The Imries say while they understand and agree with the need to twin the highway due to serious safety concerns, they also have concerns over it impacting their home and livelihood.
“At best, we’d be looking at significant to short term disruption to our business, and at worst, it could be really damaging, depending on what route is chosen and how the project is carried out,” Devin said.
“It’s always in the back of our minds that it’s going to happen someday, and I think it’s legitimate that the highway does get twinned, but it does affect our livelihood with the highway being right next door to us, and our way of life as well,” Kendra said.
The community’s local golf course, school, and community club are located on the south side of the highway, across from the ranch. Several cabins and homes are also close to a narrow passage between Barren Lake and Falcon Lake that the Trans-Canada runs through.
The Imries say they’ve also heard concerns from the local business community about the possibility of the highway being rerouted around the area, and potentially taking traffic away from the businesses in Falcon and West Hawk Lake.
“Our worry is that an engineer picks the route sitting at their desk and has never been out to talk to businesses in the area,” Devin said.
“We live here year-round and kind of rely on the natural beauty in the area for our livelihood, so we want to be involved in terms of planning the route for sure.”
The Imries say other than a brief discussion with their local MLA, they have yet to have any contact from the province on the matter.
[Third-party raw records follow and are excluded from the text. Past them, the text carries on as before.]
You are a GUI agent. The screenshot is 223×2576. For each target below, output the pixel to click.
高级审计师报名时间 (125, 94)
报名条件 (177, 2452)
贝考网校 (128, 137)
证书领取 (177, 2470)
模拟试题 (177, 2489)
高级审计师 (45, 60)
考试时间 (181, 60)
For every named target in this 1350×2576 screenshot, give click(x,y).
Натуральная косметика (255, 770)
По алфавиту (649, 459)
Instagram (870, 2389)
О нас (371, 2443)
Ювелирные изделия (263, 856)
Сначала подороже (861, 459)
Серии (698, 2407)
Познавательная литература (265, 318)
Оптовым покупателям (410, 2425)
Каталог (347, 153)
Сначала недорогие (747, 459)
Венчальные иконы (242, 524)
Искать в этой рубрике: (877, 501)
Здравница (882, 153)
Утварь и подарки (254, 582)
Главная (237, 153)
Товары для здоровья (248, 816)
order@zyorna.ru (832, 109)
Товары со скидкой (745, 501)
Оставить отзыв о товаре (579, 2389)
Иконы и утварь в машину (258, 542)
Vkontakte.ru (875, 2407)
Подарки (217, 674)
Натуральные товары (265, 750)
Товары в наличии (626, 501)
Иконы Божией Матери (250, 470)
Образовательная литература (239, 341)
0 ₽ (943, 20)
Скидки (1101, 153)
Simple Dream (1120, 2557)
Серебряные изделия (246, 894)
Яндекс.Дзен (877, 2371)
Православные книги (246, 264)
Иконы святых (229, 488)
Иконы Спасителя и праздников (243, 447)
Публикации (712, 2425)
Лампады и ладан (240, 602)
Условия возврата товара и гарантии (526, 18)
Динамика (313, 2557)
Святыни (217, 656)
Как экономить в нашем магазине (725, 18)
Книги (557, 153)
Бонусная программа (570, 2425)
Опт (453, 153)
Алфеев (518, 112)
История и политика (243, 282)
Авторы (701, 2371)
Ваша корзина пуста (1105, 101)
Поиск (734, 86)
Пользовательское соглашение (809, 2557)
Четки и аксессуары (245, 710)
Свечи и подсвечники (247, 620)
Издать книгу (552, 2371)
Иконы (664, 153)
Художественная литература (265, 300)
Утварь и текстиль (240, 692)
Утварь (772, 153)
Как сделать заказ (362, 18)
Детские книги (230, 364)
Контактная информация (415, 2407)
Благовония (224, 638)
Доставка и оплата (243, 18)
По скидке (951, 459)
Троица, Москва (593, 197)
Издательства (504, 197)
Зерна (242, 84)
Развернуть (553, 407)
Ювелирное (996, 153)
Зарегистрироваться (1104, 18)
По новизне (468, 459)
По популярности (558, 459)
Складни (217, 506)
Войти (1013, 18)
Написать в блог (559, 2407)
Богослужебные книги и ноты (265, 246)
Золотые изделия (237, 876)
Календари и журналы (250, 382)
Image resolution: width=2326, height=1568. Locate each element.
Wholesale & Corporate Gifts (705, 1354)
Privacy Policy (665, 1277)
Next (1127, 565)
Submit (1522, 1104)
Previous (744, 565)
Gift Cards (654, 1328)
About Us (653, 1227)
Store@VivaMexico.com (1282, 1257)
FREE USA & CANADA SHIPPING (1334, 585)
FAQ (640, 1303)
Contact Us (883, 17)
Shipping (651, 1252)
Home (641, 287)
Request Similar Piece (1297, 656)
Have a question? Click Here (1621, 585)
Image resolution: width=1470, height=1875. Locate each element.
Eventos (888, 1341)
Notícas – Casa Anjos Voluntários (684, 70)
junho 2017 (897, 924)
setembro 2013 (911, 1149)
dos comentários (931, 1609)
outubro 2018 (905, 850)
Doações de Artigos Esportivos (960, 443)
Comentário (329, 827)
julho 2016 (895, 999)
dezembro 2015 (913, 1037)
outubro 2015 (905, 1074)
In an emailed statement to Global News, the province says it’s currently evaluating design proposals from contractors for the twinning phase of the highway. A spokesperson said two studies will be conducted after the contract is awarded, including a functional design study and a conceptual design study, that is expected to take two years.
Both studies will look at the design of the highway and optimal route alignment and will include engagement with stakeholders.
“The department, working with the service provider, will develop a set of evaluation criteria to ensure that feedback from all stakeholders and Indigenous Rights Holders, including directly affected land owners and public interests, are reflected,” the statement read.
“As the project is still in the conceptual design study evaluation phase project components, such as when clearing and construction work will be taking place, are still to be determined. Works will not begin until public engagement for both studies have been completed. Engagements provide information about the need for the project, gather feedback and concerns to consider during the design of alternatives, and provide information about the final evaluation of the design alternatives.
“The decision on the preferred design alternative will be informed by the information gathered from stakeholders and Indigenous Rights Holders.”
The province also says road alignment work is currently underway at the Manitoba-Ontario border, including tree clearing in the area. The province says this phase of the project will continue throughout the summer and is expected to be complete by summer 2024.
Interim renewal work is also currently underway on three bridges at Falcon and West Hawk Lake. Extensive work towards twinning the highway on the Ontario side of the border is already underway.
“We just really hope that we’re involved in the early planning stages right off the hop so that we have some input,” Kendra said.
“Or even just to let the planners know our usage area where we use trails, because a lot of them may not be necessarily be on maps because they’re not necessarily planned out or mapped out by the government. So we really would like to have someone talk to us in advance, just to let them know our concerns and show them where we use this area.”